Exercise requirements: Copy out every line of the data exactly; do not include the images.

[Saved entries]
*-*-*

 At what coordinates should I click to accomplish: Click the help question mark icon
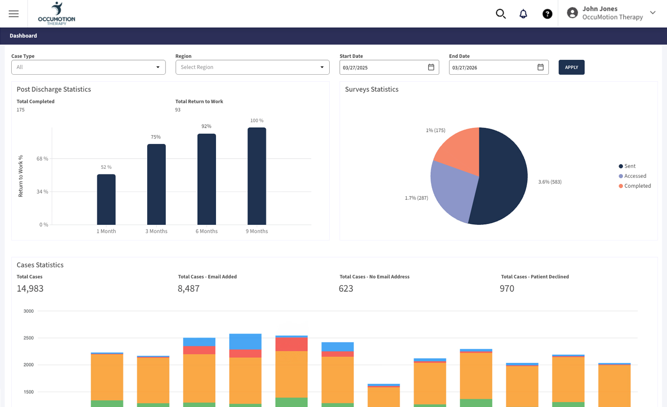547,14
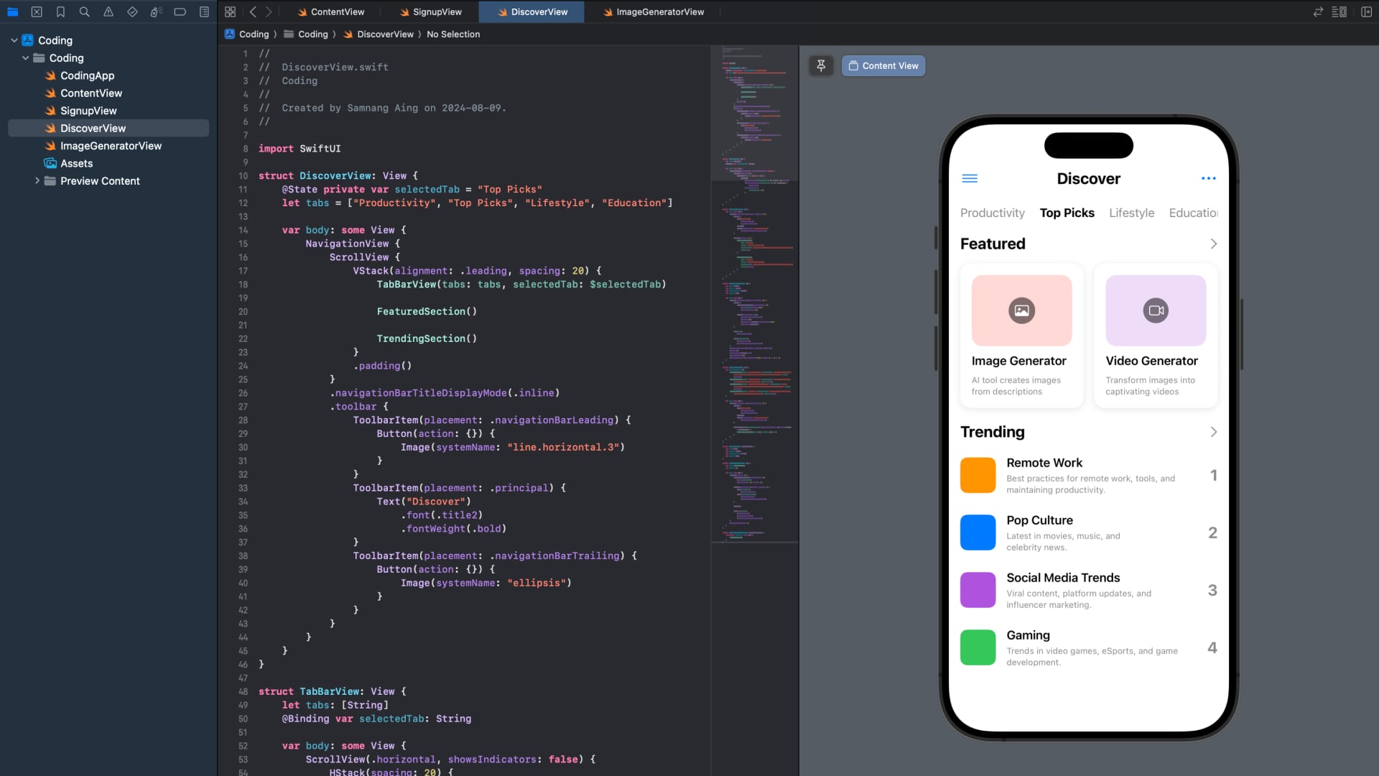Image resolution: width=1379 pixels, height=776 pixels.
Task: Open the Issue navigator warning icon
Action: (x=108, y=11)
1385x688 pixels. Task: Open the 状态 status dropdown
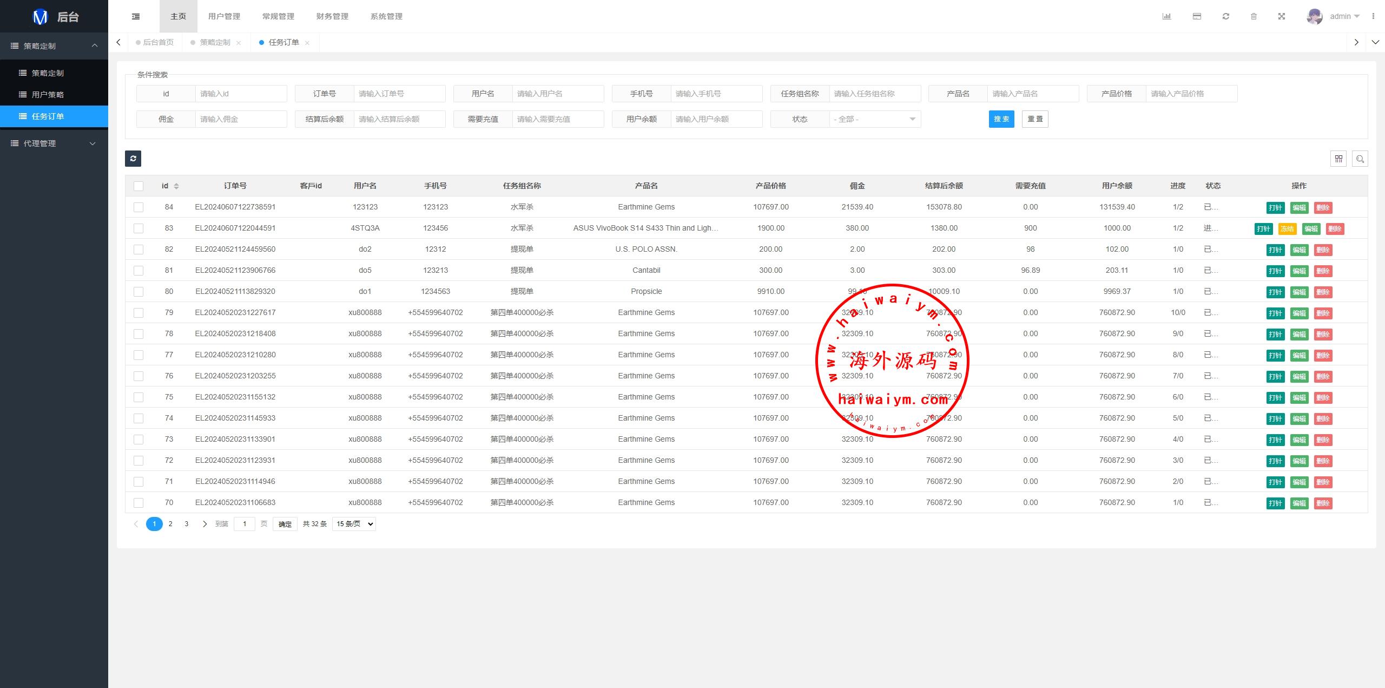tap(875, 119)
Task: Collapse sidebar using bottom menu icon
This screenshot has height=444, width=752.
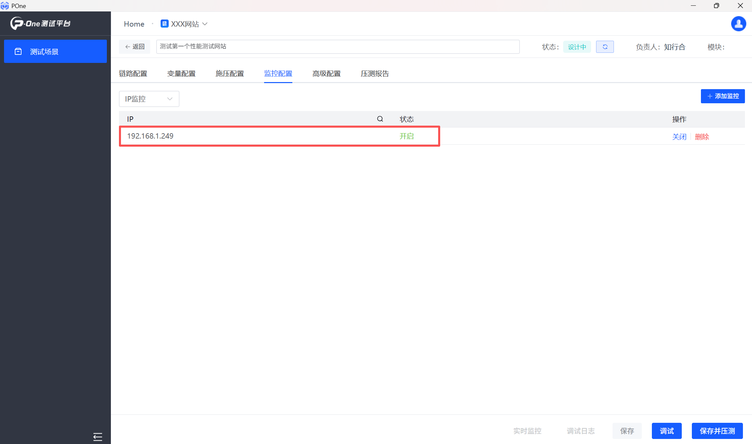Action: (x=97, y=437)
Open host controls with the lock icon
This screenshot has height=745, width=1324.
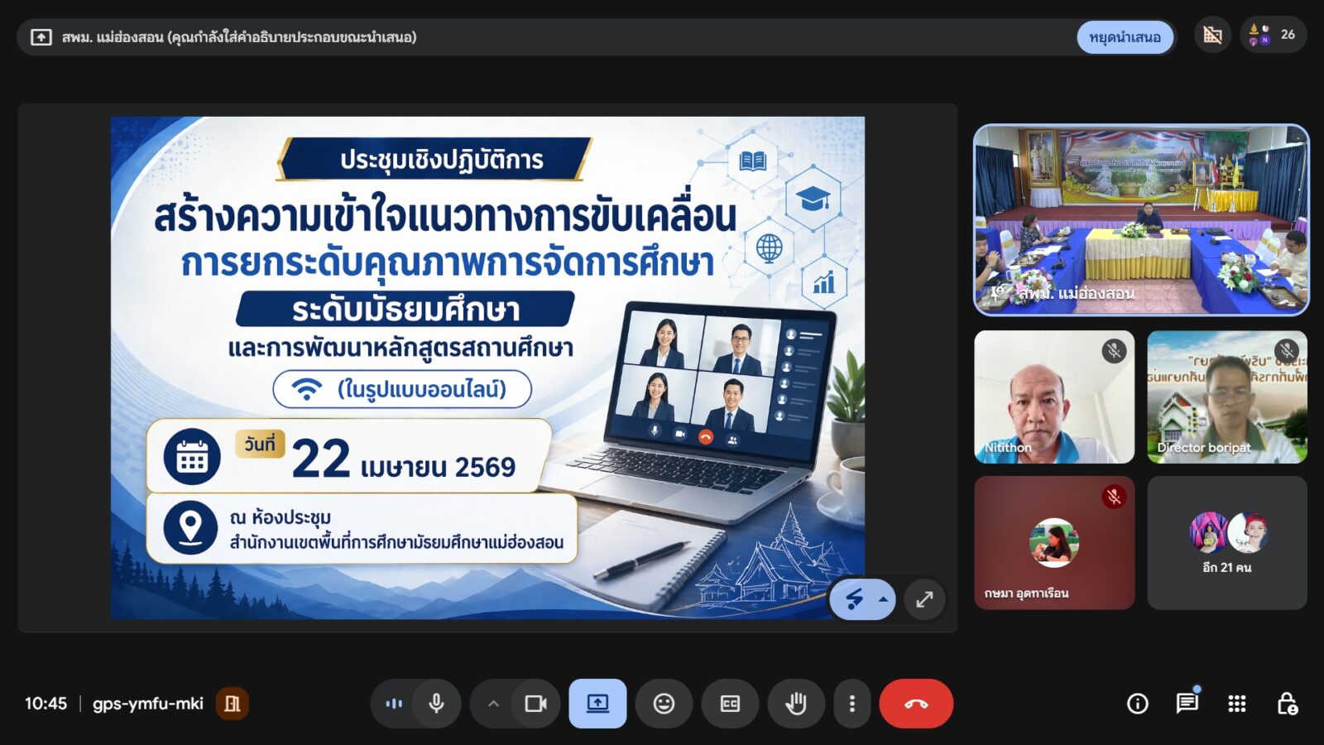coord(1288,704)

*-*-*

Written answer:
 At what coordinates should I click to accomplish: Click the help question mark icon
547,14
Image resolution: width=1379 pixels, height=776 pixels.
Task: Open the Issue navigator warning icon
Action: (x=108, y=11)
1385x688 pixels. Task: Open the 状态 status dropdown
tap(875, 119)
Task: Collapse sidebar using bottom menu icon
This screenshot has height=444, width=752.
Action: (x=97, y=437)
Open host controls with the lock icon
This screenshot has height=745, width=1324.
coord(1288,704)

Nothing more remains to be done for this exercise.